Another day, another run. I already wasn’t feeling it, but I know me: if I skip one day, that’ll be the end of this…again.

It started just like any other run: 2 minutes of walking, and then away I go. As usual, nothing was really going on. There was a woman walking her dog, and a little grandma walking to the end of the street…with mail??

Suddenly, I was being flagged down. “Excuse me! Can you help me??” This little Italian grandma, in a raccoon sweater was standing in the road, with papers and an iPhone. “Can you help me make a phone call? My daughter left me directions, but I do not know how to make this work. And my real phone isn’t working, so my daughter told me I have to call this number, but it won’t let me make a phone call.”

Psh. Between my two moms, I am a professional when it comes to assisting with what some might consider easy. Making an actual phone call might be the easiest task I have ever been asked to assist with.

“She said type this number in. And then look!? I can’t make a phone call! There’s no keypad! Where do I type in the numbers.”

Easy grandma, one step at a time. I point to the phone icon, and explain she has to click this. “Oh! Ok, now this is the number. I cannot really read it.” As I was about to type the number in, I realized she had obviously made it to this step at least 3 times. The long line of numbers across the phone was proof of that. I deleted, deleted, deleted, until I got down to one phone number.
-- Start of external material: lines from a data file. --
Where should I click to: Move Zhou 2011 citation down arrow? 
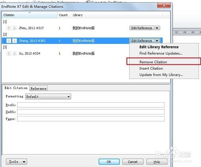[x=15, y=28]
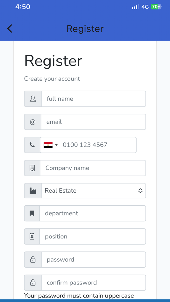Click the @ icon beside email
The image size is (170, 302).
(32, 122)
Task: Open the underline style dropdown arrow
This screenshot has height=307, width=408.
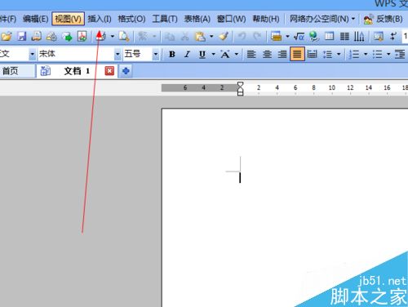Action: 213,54
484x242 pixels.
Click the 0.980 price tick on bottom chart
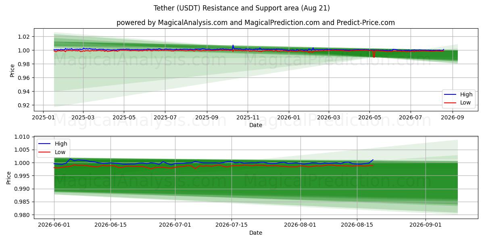coord(23,215)
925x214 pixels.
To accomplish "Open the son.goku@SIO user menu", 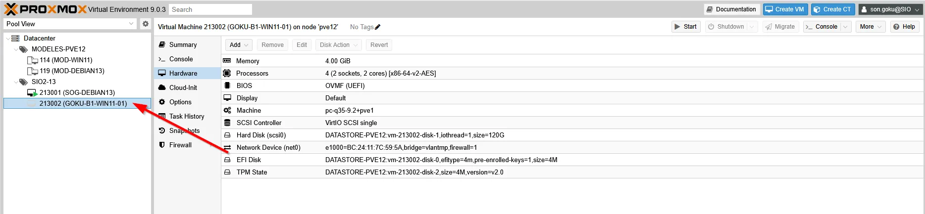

“Ok. That’s the number—now you just press this button.” I point to it, and let her complete the final step (it’s like with kids—you want them to leave feeling like they accomplished big things). We hit a brick wall.

“See?! It will not let me call! It just says this!” I honestly don’t know what she did, but she lost her button pressing privileges. I backtracked and hit the button, and you would’ve thought Bob Barker just announced that she was the next contestant on The Price is Right!

I continued on my run, having only made it one minute into the damn thing when I got flagged down. For the rest of my run, my brain switched between, “oh my god this is terrible,” and “what the hell was that little old lady going to do if I didn’t run by?? Do you think she was going to flag down a car? Do you think she was going to cross the street and start ringing doorbells until someone answered and helped her with the most impossible task of using an iPhone to make a phone call?!

On my way back, she was no longer standing at the road, so I’m guessing she managed to contact the phone company.

Word of advice to any children/grandchildren: if you need to assist someone with using a smart phone for the first time in their entire life, do not just write directions on a piece of paper and think they’ll be able to follow along. No matter how large you write the words, and no matter how simple the task is for you, this will most likely be the most difficult task they have to complete all day. Remember: this is the generation that left their VCRs blinking 12:00, because no one could figure out how to set them. They deserve patience and understanding.

I’m adding “patiently assists seniors with iPhone issues” to the skills section of my résumé.